Tan L, Gurbani D, Weisberg EL, Hunter JC, Li L, Jones DS, Ficarro SB, Mowafy S, Tam CP, Rao S, Du G, Griffin JD, Sorger PK, Marto JA, Westover KD, Gray NS. Structure-guided development of covalent TAK1 inhibitors. Bioorganic & medicinal chemistry. 2017 Feb 1;25(3):838–846. PMID: 28011204; PMCID: 5484537
Abstract
TAK1 (transforming growth factor-beta-activated kinase 1) is an essential intracellular mediator of cytokine and growth factor signaling and a potential therapeutic target for the treatment of immune diseases and cancer. Herein we report development of a series of 2,4-disubstituted pyrimidine covalent TAK1 inhibitors that target Cys174, a residue immediately adjacent to the ‘DFG-motif’ of the kinase activation loop.

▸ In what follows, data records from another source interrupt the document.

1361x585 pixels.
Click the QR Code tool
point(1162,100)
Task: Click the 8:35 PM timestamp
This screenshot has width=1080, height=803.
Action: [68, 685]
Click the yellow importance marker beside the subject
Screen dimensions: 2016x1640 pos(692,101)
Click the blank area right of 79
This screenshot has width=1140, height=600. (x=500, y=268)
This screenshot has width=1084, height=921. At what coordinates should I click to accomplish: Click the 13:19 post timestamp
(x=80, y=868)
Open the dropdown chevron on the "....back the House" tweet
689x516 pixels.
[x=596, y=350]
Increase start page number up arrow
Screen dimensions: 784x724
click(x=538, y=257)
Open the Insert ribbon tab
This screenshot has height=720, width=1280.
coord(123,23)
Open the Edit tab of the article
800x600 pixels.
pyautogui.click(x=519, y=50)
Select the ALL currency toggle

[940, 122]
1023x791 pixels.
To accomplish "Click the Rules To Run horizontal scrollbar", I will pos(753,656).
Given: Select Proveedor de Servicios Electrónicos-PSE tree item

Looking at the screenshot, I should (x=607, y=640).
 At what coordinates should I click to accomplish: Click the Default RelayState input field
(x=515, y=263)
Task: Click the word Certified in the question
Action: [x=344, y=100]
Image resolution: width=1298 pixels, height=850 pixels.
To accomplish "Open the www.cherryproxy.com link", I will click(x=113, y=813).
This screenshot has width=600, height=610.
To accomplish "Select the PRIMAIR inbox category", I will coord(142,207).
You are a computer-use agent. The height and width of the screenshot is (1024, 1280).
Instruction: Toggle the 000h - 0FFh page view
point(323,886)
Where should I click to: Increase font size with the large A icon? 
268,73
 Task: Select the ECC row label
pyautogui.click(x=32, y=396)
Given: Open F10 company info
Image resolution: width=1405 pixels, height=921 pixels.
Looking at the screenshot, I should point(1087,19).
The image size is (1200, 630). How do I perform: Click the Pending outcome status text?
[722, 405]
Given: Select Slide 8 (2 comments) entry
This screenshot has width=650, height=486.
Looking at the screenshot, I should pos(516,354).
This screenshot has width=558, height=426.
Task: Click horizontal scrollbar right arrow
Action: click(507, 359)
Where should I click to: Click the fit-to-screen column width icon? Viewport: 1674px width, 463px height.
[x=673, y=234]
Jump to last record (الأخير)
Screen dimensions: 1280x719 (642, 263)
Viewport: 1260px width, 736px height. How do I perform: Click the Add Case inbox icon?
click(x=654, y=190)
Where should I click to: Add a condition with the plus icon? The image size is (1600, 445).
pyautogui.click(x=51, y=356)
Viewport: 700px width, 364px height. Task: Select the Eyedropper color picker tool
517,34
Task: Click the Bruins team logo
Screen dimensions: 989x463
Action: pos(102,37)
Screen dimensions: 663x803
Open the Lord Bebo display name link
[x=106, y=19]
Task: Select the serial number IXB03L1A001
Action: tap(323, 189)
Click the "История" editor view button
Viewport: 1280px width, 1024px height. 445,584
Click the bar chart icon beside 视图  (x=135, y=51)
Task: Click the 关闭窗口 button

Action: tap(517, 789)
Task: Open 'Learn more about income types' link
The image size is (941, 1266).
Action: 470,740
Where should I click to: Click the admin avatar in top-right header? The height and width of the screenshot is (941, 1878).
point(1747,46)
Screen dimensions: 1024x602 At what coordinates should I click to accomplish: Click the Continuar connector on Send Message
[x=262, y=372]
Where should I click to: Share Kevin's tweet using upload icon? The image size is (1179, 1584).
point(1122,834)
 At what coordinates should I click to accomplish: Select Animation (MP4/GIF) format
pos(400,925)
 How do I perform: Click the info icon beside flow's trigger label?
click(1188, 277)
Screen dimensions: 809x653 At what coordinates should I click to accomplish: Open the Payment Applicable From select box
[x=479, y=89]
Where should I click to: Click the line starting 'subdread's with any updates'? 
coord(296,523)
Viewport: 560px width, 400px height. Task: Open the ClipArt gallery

Co-crystal structures of TAK1 with candidate compounds enabled iterative rounds of structure-based design and biological testing to arrive at optimized compounds. Lead compounds such as 2 and 10 showed greater than 10-fold biochemical selectivity for TAK1 over the closely related kinases MEK1 and ERK1 which possess an equivalently positioned cysteine residue. These compounds are smaller, more easily synthesized, and exhibit a different spectrum of kinase selectivity relative to previously reported macrocyclic natural product TAK1 inhibitors such as 5Z-7-oxozeanol.